Task statement |
Lines with the word "plus" are the ones wanted. Copy each of them from the entries below.

# # # #

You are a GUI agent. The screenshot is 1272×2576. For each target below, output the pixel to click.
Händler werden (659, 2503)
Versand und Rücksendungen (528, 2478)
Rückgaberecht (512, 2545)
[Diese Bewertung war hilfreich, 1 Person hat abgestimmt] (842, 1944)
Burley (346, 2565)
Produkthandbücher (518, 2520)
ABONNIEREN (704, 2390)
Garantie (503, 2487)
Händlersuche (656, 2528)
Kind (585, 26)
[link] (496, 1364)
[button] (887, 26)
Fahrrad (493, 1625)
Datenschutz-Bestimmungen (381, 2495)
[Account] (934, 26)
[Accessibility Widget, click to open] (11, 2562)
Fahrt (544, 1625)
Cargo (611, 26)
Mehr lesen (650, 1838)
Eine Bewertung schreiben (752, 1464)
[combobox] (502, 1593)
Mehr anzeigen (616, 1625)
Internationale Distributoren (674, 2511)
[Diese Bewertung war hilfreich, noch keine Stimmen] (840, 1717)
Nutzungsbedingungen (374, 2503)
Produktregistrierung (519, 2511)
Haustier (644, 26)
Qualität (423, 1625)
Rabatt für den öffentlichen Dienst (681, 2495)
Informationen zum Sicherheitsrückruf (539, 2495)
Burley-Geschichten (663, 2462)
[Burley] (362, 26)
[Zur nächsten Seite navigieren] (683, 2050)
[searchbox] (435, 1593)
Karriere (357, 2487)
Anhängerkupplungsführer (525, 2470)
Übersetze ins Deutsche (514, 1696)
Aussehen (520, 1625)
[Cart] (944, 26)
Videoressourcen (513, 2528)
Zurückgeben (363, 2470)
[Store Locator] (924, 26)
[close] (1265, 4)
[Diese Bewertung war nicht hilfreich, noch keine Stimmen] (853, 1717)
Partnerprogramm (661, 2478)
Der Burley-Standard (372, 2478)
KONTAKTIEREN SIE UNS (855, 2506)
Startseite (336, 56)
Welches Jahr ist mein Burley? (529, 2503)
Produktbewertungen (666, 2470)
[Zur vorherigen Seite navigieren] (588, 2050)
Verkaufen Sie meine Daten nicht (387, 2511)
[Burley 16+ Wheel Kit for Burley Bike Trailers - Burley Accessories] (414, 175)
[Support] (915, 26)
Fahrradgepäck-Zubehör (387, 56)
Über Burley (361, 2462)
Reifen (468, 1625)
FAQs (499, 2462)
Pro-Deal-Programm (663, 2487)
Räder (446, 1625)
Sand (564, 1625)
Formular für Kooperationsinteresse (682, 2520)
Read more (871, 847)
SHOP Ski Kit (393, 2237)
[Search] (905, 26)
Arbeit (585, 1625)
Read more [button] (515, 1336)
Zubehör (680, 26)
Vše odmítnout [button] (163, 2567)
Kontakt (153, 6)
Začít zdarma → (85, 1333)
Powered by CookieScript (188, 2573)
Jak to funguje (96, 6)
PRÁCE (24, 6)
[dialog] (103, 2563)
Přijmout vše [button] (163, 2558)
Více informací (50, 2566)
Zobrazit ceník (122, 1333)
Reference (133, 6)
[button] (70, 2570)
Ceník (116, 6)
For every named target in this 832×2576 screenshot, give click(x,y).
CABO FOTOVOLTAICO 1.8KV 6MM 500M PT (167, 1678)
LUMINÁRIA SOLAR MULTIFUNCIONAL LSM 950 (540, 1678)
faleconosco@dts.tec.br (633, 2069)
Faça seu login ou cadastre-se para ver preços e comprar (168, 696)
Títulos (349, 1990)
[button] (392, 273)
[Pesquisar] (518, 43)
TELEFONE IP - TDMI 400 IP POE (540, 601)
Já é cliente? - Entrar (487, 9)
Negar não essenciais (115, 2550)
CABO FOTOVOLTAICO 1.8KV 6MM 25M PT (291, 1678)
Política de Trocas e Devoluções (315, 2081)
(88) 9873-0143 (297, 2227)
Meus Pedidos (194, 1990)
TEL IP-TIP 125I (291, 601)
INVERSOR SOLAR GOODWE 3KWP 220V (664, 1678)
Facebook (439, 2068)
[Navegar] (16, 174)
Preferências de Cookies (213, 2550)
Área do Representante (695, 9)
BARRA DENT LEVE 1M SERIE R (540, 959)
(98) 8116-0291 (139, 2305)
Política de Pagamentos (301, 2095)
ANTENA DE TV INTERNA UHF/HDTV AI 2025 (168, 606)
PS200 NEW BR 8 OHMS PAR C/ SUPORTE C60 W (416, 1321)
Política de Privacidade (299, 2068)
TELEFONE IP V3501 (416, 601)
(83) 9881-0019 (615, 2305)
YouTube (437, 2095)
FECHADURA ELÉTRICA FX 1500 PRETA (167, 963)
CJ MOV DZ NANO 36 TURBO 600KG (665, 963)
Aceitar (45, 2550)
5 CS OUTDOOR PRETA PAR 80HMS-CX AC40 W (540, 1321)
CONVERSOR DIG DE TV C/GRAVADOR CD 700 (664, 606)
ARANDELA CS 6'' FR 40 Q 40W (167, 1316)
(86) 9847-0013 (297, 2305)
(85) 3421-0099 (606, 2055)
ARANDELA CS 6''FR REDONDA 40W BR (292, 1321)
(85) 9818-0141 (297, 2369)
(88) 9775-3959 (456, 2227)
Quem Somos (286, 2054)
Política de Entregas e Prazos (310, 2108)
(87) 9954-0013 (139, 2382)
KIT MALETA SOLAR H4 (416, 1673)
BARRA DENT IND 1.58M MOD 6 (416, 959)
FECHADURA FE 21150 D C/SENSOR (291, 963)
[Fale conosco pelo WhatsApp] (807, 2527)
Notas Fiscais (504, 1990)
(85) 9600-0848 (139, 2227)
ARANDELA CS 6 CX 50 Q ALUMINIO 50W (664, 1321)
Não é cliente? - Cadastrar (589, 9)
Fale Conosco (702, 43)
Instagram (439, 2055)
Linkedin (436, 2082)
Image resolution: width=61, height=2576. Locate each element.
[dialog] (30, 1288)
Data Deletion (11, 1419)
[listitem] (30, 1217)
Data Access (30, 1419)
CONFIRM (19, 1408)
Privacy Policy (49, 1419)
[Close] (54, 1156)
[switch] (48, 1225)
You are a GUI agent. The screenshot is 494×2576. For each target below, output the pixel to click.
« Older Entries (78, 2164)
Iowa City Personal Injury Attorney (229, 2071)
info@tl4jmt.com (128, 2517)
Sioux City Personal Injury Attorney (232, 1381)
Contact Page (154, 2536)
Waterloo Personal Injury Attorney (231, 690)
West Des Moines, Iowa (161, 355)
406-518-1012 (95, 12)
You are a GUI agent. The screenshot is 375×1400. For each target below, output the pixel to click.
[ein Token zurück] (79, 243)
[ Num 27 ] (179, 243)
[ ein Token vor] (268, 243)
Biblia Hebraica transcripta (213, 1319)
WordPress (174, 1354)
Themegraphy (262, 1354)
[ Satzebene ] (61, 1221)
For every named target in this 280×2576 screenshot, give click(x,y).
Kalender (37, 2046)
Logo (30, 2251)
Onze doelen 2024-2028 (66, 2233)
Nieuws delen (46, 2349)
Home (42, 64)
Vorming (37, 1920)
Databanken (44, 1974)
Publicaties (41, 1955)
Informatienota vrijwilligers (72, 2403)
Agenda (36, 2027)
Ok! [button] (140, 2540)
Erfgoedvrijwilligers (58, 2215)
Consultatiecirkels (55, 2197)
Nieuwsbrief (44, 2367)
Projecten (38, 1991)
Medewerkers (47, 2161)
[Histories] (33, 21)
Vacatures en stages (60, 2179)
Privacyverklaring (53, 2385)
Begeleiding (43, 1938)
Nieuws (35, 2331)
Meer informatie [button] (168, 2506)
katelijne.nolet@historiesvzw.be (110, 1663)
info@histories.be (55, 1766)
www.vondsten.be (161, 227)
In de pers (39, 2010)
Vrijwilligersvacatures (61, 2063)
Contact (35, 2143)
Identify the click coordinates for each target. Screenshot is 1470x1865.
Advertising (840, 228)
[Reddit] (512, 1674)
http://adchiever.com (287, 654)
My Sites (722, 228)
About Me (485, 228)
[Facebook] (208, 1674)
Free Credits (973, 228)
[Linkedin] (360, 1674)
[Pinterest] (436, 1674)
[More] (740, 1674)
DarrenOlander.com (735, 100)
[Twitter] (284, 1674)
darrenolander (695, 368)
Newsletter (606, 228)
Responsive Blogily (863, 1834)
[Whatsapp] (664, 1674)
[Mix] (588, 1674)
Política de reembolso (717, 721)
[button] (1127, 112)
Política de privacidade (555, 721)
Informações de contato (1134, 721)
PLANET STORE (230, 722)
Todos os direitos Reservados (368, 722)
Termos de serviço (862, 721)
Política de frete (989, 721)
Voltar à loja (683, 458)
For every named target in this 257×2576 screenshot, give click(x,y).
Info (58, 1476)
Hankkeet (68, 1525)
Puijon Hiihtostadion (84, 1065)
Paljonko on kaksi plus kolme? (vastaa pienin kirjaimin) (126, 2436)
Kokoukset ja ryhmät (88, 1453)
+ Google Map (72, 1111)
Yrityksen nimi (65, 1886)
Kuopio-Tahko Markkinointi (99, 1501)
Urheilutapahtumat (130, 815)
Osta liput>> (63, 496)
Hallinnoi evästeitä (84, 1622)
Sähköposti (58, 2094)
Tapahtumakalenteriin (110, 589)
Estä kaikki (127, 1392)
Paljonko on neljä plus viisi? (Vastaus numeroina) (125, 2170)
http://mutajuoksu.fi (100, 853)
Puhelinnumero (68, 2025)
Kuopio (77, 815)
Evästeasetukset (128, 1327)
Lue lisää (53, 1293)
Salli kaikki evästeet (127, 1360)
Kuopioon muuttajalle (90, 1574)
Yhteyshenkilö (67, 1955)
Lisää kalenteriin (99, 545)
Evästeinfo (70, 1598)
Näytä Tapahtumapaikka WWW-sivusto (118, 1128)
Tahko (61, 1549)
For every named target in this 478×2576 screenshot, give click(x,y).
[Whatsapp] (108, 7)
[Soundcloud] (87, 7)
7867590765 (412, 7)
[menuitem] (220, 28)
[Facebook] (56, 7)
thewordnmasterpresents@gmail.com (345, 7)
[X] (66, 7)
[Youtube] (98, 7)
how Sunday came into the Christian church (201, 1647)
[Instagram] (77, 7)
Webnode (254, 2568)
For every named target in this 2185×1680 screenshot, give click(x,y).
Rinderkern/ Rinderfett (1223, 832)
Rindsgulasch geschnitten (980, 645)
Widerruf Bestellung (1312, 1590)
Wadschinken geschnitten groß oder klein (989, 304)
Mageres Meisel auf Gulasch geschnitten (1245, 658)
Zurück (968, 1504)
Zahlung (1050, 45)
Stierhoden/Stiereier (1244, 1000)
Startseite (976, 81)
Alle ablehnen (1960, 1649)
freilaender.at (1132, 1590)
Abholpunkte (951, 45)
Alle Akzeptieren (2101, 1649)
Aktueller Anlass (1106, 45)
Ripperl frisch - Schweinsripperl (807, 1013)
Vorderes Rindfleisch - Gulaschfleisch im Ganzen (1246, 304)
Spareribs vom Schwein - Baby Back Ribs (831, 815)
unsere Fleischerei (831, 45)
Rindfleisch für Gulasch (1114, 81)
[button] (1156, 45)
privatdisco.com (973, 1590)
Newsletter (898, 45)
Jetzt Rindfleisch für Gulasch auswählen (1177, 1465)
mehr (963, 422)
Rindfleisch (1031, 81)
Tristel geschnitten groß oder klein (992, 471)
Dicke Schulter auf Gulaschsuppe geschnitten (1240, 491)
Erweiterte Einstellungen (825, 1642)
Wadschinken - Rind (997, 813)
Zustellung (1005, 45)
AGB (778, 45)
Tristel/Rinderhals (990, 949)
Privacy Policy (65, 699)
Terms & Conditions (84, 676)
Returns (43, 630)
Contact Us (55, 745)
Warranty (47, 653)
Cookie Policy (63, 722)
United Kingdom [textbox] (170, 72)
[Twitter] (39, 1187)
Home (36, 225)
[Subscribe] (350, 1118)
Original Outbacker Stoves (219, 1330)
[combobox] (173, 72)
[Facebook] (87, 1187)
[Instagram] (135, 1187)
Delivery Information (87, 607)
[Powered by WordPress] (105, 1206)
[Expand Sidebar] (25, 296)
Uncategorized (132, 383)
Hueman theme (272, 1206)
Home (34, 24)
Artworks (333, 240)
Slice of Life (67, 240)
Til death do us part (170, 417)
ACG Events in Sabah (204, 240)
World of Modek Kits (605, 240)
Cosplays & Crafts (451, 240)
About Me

# # # #

Response below |
Paljonko on kaksi plus kolme? (vastaa pienin kirjaimin) (126, 2436)
Paljonko on neljä plus viisi? (Vastaus numeroina) (125, 2170)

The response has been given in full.